▸ **Quoted text**
Other changes made while reworking all slow operations:
- Wait for the reply to a filter request (add/delete). This guarantees
that the operation is complete by the time the ioctl returns.
- Tidy up the tid_info structure.
- Do not allow the tx queue size to be set to something that's not a
power of 2.

r245276:
Overhaul the stid allocator so that it can be used for IPv6 servers
too. The entry for an IPv6 server in the TCAM takes up the equivalent
of two ordinary stids and must be properly aligned too.

r245434:
cxgbe(4): Updates to the hardware L2 table management code.

- Add full support for IPv6 addresses.

- Read the size of the L2 table during attach. Do not assume that PCIe
physical function 4 of the card has all of the table to itself.

- Use FNV instead of Jenkins to hash L3 addresses and drop the private
copy of jhash.h from the driver.

r245441:
cxgbe/tom: Miscellaneous updates for TOE+IPv6 support (more to follow).

- Teach find_best_mtu_idx() to deal with IPv6 endpoints.

- Install correct protosw in offloaded TCP/IPv6 sockets when DDP is
enabled.

- Move set_tcp_ddp_ulp_mode to t4_tom.c so that t4_tom.h can be included
without having to drag in t4_msg.h too. This was bothering the iWARP
driver for some reason.

r245448:
cxgbe/tom: Basic CLIP table management.

This is the Compressed Local IPv6 table on the chip. To save space, the
chip uses an index into this table instead of a full IPv6 address in
some of its hardware data structures.

For now the driver fills this table with all the local IPv6 addresses
that it sees at the time the table is initialized. I'll improve this
later so that the table is updated whenever new IPv6 addresses are
configured or existing ones deleted.

r245467:
cxgbe/tom: Add support for fully offloaded TCP/IPv6 connections (active open).

r245468:
cxgbe/tom: Add support for fully offloaded TCP/IPv6 connections (passive open).

r245517:
cxgbe: Fix the for_each_foo macros -- the last argument should not share
its name with any member of struct sge.

r245518:
cxgbe: Do a more thorough job in the CLEAR_STATS ioctl.

▸ **Material**
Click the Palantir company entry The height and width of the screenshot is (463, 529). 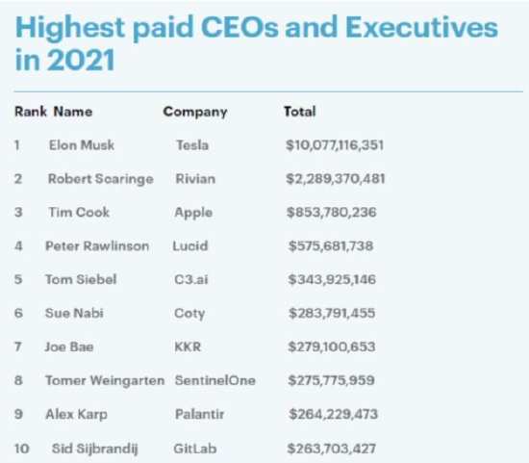[x=200, y=414]
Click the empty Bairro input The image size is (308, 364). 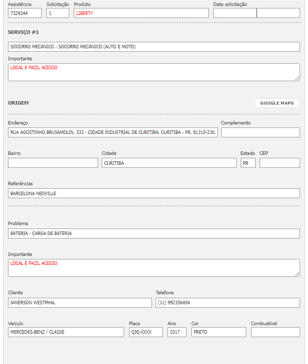pyautogui.click(x=53, y=163)
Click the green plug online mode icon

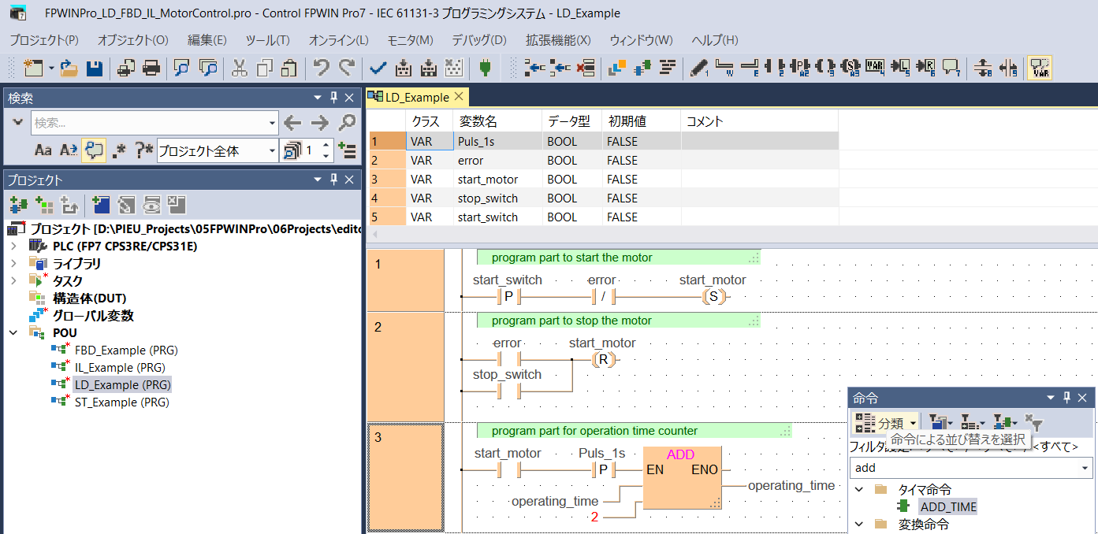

▸ **Written request**
Pick up the cxgbe commit log after its final entry and continue it.

▸ **Task output**
r245520:
Allow "ivlan" (inner VLAN) to be used as an alias for "vlan" when
specifying match criteria. "vlan" continues to be valid here, and it
continues to be valid when deleting, rewriting, inserting, or stacking
an 802.1q tag to a matching packet.

r245567:
cxgbe: Make the for_each macros safer to use by turning them
into a single statement each.

r245933:
cxgbe/tom: List IFCAP_TOE6 as supported now that all the required pieces
are in place. You still have to enable it explicitly, after loading the
t4_tom KLD.

r245935:
Add a couple of missing error codes. Treat CPL_ERR_KEEPALV_NEG_ADVICE as
negative advice and not a fatal error.

r245936:
Force the 404-BT card (4 x 1G) to use the "uwire" configuration file.

r245937:
Install an extra hold on the newly allocated synq entry so that it
cannot be freed while do_pass_accept_req is running. This closes a race
where do_pass_establish on another CPU (the driver chose a different
queue for the new tid) expands the synq entry into a full PCB and then
releases the only hold on it, all while do_pass_accept_req is still
running.

r246093:
Provide a statistic to track the number of drops in each of the port's
txq's buf_ring. The aggregate for all the queues of a port is already
provided in ifnet->if_snd.ifq_drops.

r246385:
Busy-wait when cold.

r246575:
Do not hold locks around hardware context reads.

r247062:
cxgbe(4): Assume that CSUM_TSO in the transmit path implies CSUM_IP and
CSUM_TCP too. They are all set explicitly by the kernel usually.

r247122:
cxgbe(4): Add sysctls to extract debug information from the chip:

dev.t4nex.X.misc.cim_la logic analyzer dump
dev.t4nex.X.misc.cim_qcfg queue configuration
dev.t4nex.X.misc.cim_ibq_xxx inbound queues
dev.t4nex.X.misc.cim_obq_xxx outbound queues

r247289:
cxgbe(4): Update firmware to 1.8.4.0.

r247291:
cxgbe(4): Ask the card's firmware to pad up tiny CPLs by encapsulating
them in a firmware message if it is able to do so. This works out
better for one of the FIFOs in the chip.

r247347:
cxgbe(4): Consider all the API versions of the interfaces exported by
the firmware (instead of just the main firmware version) when evaluating
firmware compatibility. Document the new "hw.cxgbe.fw_install" knob
being introduced here.

This should fix kern/173584 too. Setting hw.cxgbe.fw_install=2 will
mostly do what was requested in the PR but it's a bit more intelligent
in that it won't reinstall the same firmware repeatedly if the knob is
left set.

r247355:
cxgbe(4): Report unusual out of band errors from the firmware.

r241733 (by ed@):
Prefer __containerof() over __member2struct().

The former works better with qualifiers, but also properly type checks
the input pointer.


# 240169 06-Sep-2012 np

MFC many cxgb and cxgbe features and fixes (r239258, r239259, r239264,
r239266, r239336, r239338, r239339, r239341, r239344, r239514, r239527,
r239528, r239544.

r239258:
Convert some fixed parameters to tunables (with reasonable default
values).

- cong_drop specifies what to do on congestion: nothing, backpressure,
or drop.
- fl_pktshift specifies the padding before Ethernet payload.
- fl_pad specifies the boundary upto which to pad Ethernet payload.
- spg_len controls the length of the status page.

r239259:
if_iqdrops should include frames truncated within the chip.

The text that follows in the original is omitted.